• _REQUEST_
Can you reproduce the data below exactly, starting at the line that contains "Find the location of a particular element." and ending at the last line of the data, with both ends included? Omit the pictures.

[Dataset records]
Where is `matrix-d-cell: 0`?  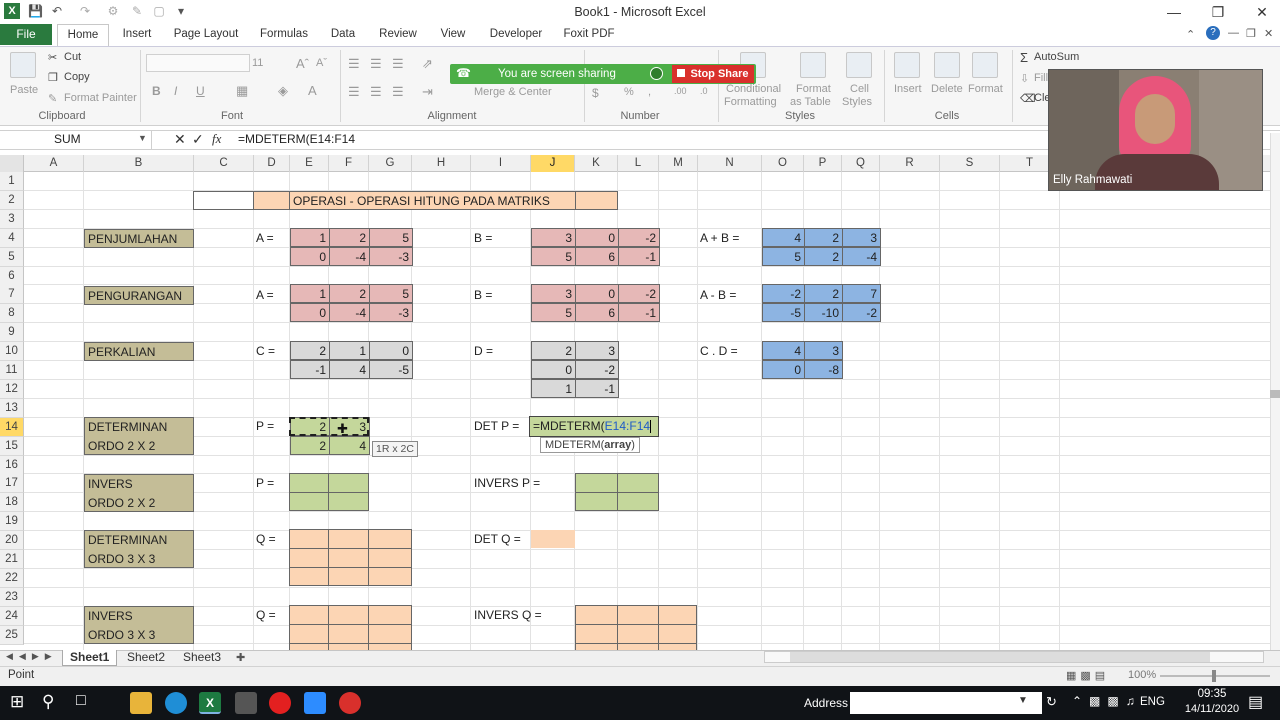 matrix-d-cell: 0 is located at coordinates (554, 370).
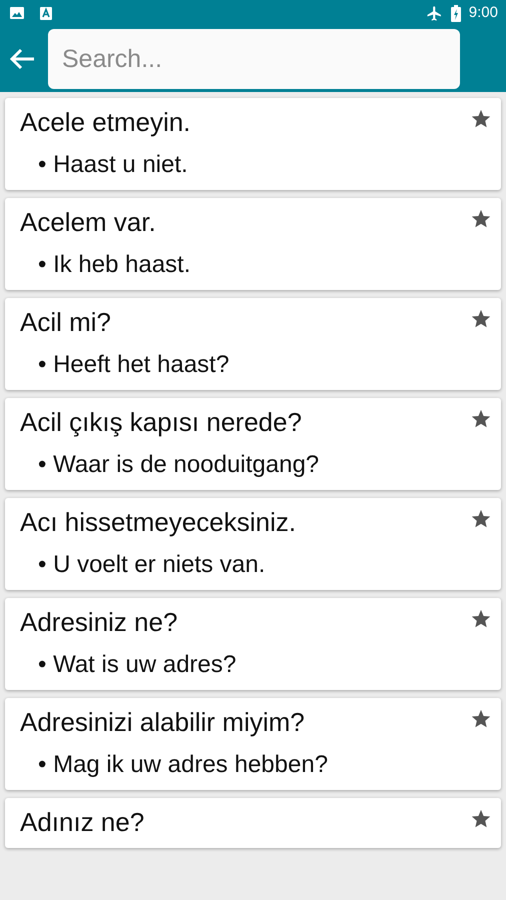 The width and height of the screenshot is (506, 900). Describe the element at coordinates (66, 322) in the screenshot. I see `phrase-text: Acil mi?` at that location.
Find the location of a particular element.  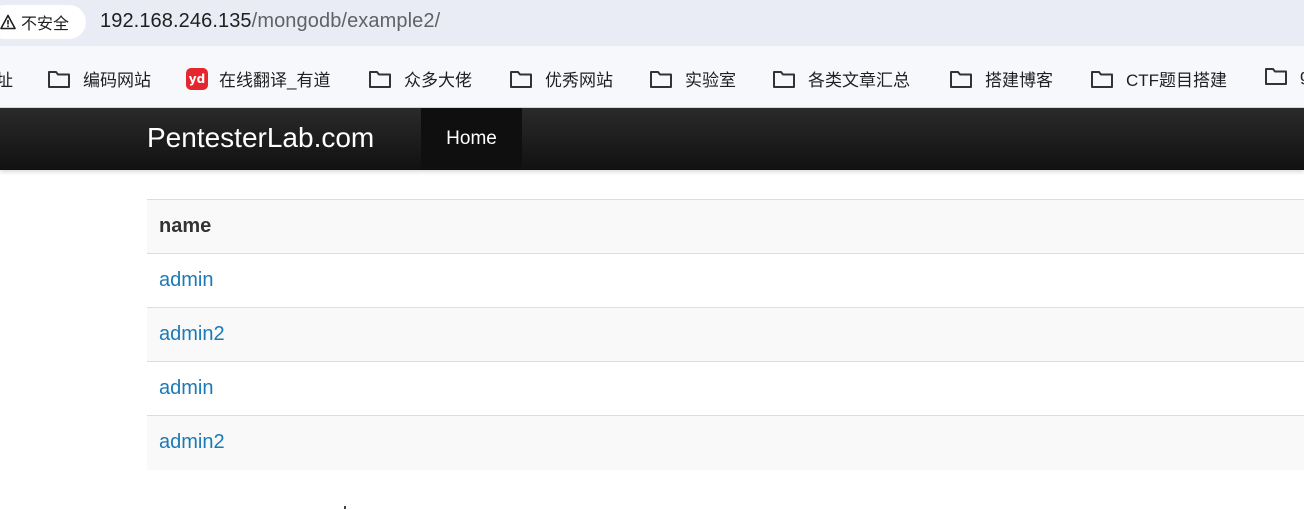

bookmark-folder: 优秀网站 is located at coordinates (561, 78).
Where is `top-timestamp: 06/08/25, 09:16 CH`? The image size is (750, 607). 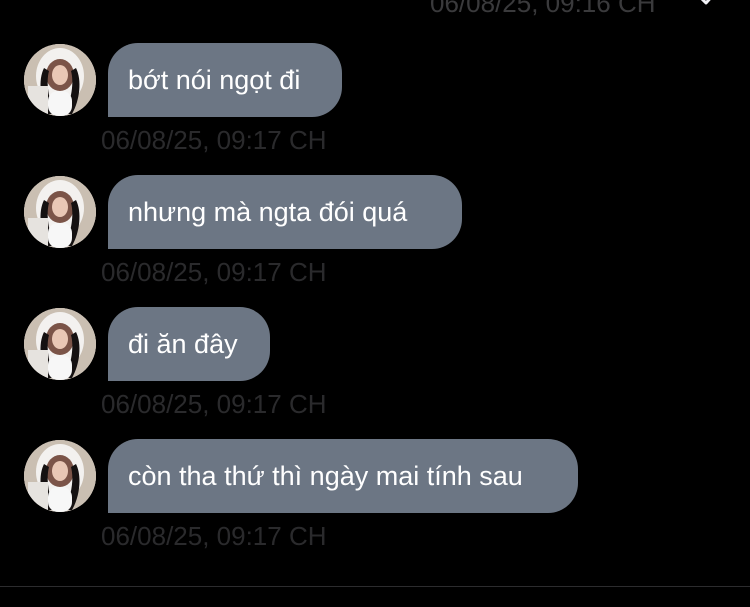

• _RESPONSE_
Find the location of a particular element.  

bookmark-folder: 优秀网站 is located at coordinates (561, 78).
Where is `top-timestamp: 06/08/25, 09:16 CH`? The image size is (750, 607). 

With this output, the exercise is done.